**WORK ORDER**
Without the images, output every record exactly as it appears.

**ENTRIES SHOWN**
⁂

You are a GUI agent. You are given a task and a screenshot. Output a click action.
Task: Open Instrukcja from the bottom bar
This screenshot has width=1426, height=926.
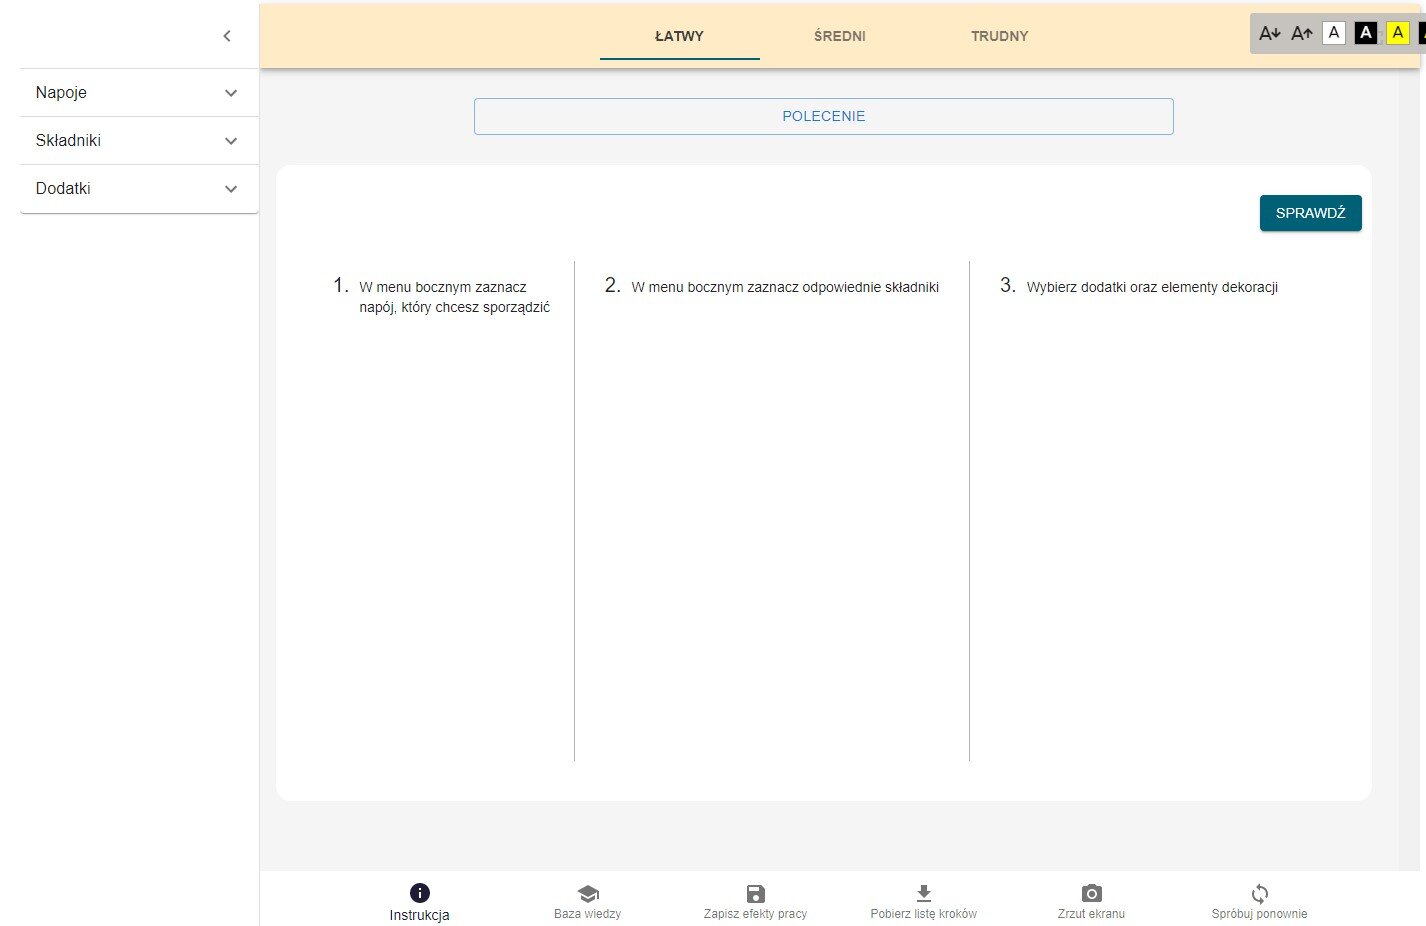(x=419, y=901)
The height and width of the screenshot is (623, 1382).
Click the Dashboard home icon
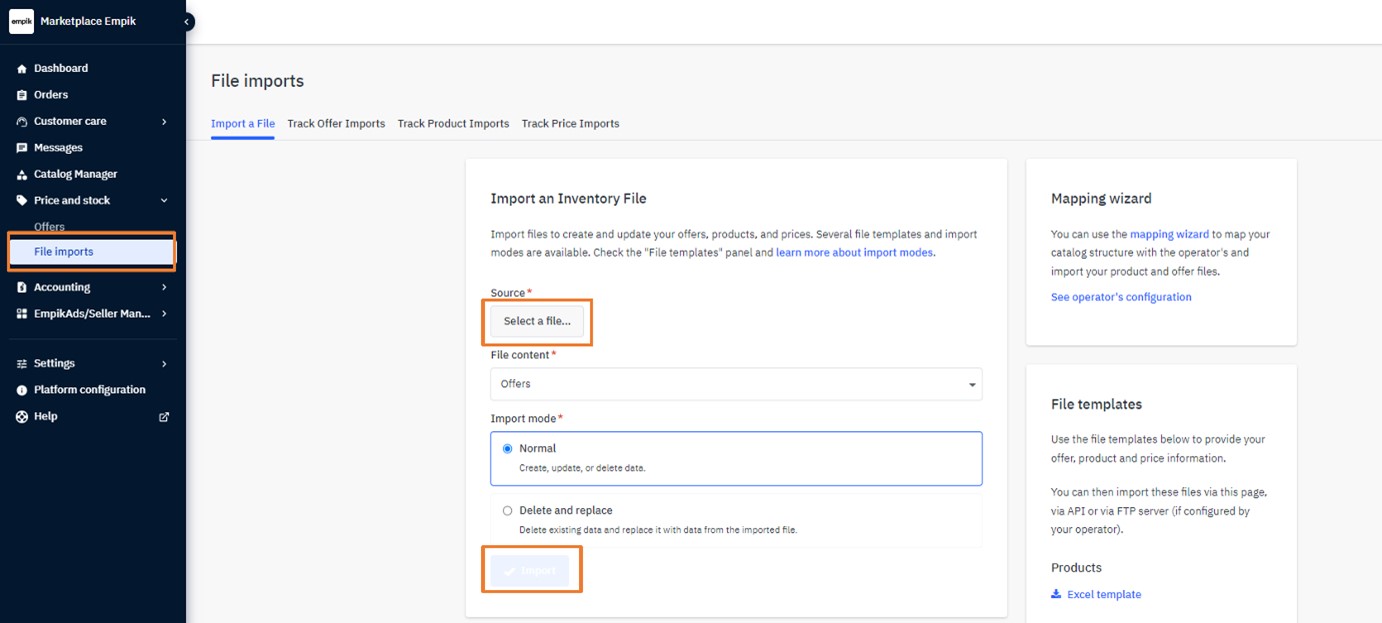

⁂

**OUTPUT FOR THIS TASK**
You are a GUI agent. You are given a task and a screenshot. Output a click action.
Task: Open Instrukcja from the bottom bar
This screenshot has width=1426, height=926.
(x=419, y=901)
The height and width of the screenshot is (623, 1382).
Click the Dashboard home icon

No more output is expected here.